We offer three possible interpretations of the functional significance of the observed findings that we cannot confirm with the present data but which could be tested in future work. First, the persistence of WM‐related connectivity changes may reflect a cognitive aftereffect, such that the brain continues to perform the N‐back task even after the task stimulation has ceased. However, our results showing selectivity in the persistence of connectivity alterations at the network level (e.g., within‐TPN and DMN‐TPN but not within‐DMN) and at the connection level (e.g., raIns with laIns and ldlPFC but not raIns with dACC and rdPFC) go against this interpretation, as all N‐back task‐related changes in connectivity ought to have persisted if the brain continued to be similarly engaged in the post‐task period. Instead, the specific connections that were persistent—and particularly the persistent connection that was most predictive of individual variation in post‐task connectivity, the connection between bilateral anterior insula—has been previously associated with interoceptive processing [Critchley et al., 2004]. We speculate that persistent connectivity changes in this connection may reflect persistence of the subjective aspects of an effortful cognitive experience. This speculation can be tested empirically in the future. Second, the persistence of WM‐related connectivity changes may reflect consolidation of the N‐back experience. Indeed, studies of resting periods following skill learning [Albert et al., 2009; Duff et al., 2008; Lewis et al., 2009] and memory encoding [Tambini et al., 2010] suggest that post‐task connectivity changes reflect consolidation of those experiences in the service of learning. Although subjects were not instructed to learn anything in the present study, any experience has the potential to be a memory and will be consolidated following its conclusion.
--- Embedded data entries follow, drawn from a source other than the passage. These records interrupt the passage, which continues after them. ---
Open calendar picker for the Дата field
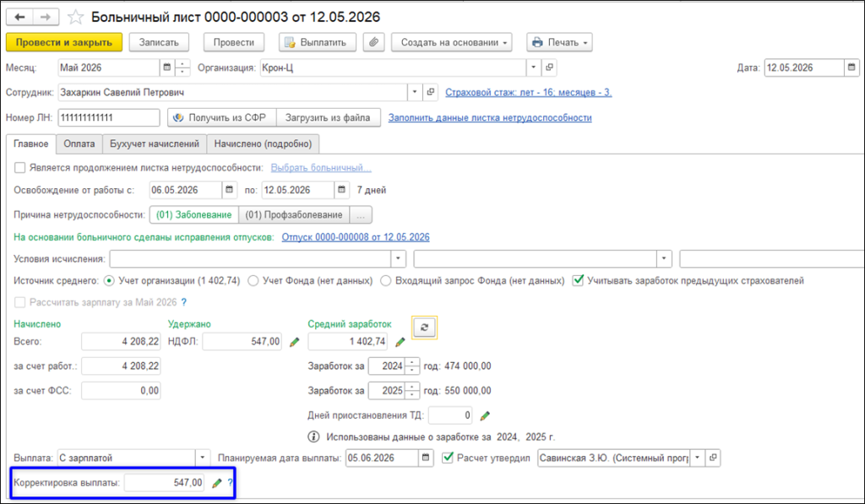 [x=851, y=68]
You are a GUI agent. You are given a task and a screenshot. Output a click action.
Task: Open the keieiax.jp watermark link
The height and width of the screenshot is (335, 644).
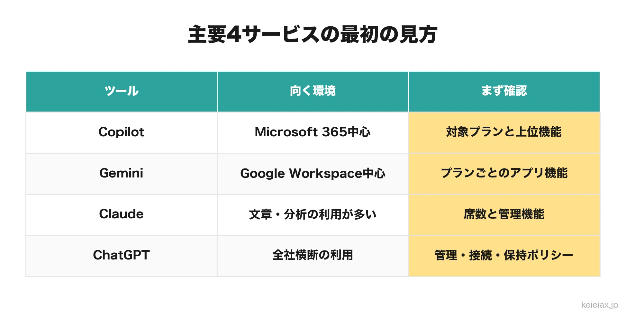[x=600, y=305]
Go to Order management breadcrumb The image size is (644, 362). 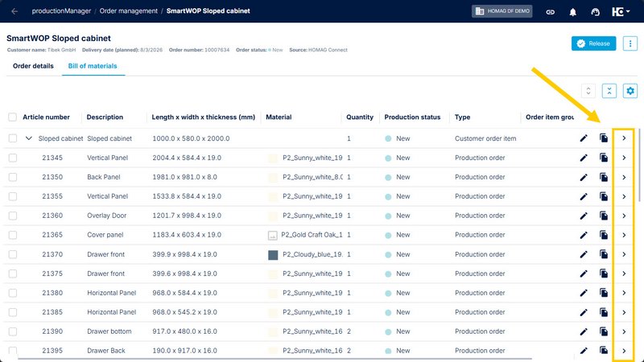click(129, 11)
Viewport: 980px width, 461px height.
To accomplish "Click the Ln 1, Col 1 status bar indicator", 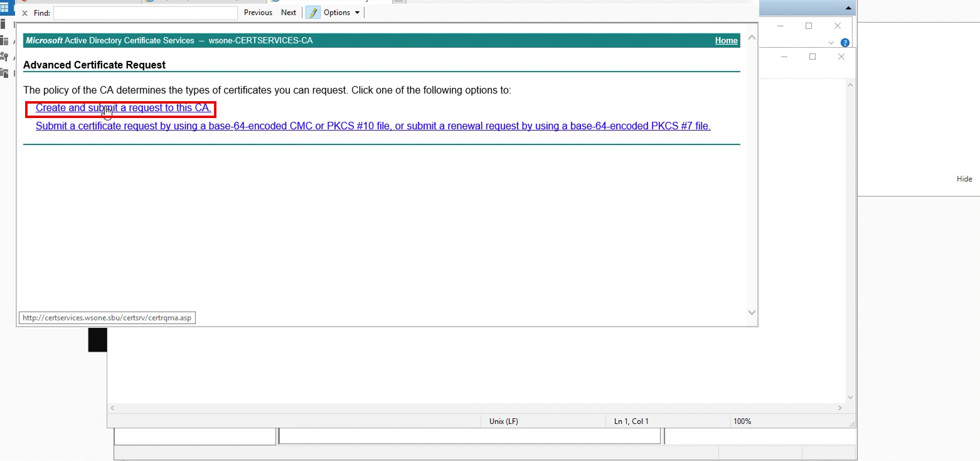I will 631,421.
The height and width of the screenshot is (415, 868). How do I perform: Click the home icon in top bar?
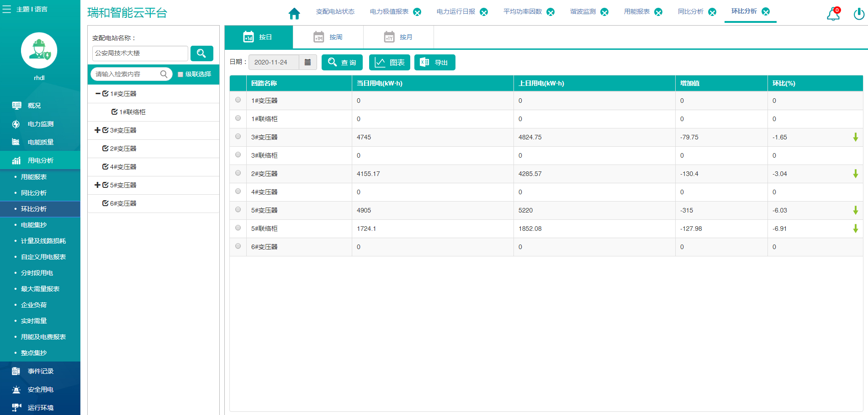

Third, persistence of WM‐related connectivity may reflect a post‐task recovery period following effortful cognition that reflects persistent depletion of cognitive resources. This interpretation is based on the direction of connectivity changes we observed (e.g., less positive connectivity within the TPN and less negative DMN‐TPN connectivity during and after the WM task), which have been associated with worse cognitive performance. Less positive connectivity within the TPN predicted reduced executive control abilities [Gordon et al., 2011], and less negative DMN‐TPN connectivity was associated with increased inattentiveness and impulsivity [Gordon et al., 2012a], increased trial‐to‐trial behavioral variability [Kelly et al., 2008] and reduced working memory performance [Hampson et al., 2010; Sala‐Llonch et al., 2012]. This interpretation also agrees with Barnes et al. 2009, who posited that such a recovery period is required following effortful N‐back task performance and that it scales with the effort involved, as they observed that post‐task oscillatory alterations returned to baseline about 8 min after a 1‐back task and about 15 min after a 2‐back task. In the present task, although accuracy was very high (see Supporting Information), verbal reports by subjects indicated that they found the task to be highly effortful. Indeed, we found that subjects who were slower on the N‐back task (indicating that more cognitive effort was required for performance) demonstrated less positive within‐TPN connectivities after the completion of the task than subjects who were faster. While this correlation would not have survived a stricter statistical threshold controlling for multiple comparisons, it suggests that it may be worthwhile testing whether the persistent suboptimal network configurations we observed may correspond to the state of depleted cognitive resources and mental fatigue experienced during [Kato et al., 2009; Lorist, 2008] and after [Holtzer et al., 2010; van der Linden et al., 2003] periods of demanding cognition. Unfortunately, our post‐task resting state period did not extend long enough to examine whether the timecourse of network recovery to baseline that was observed by Barnes et al. 2009 may generalize to connectivity strength.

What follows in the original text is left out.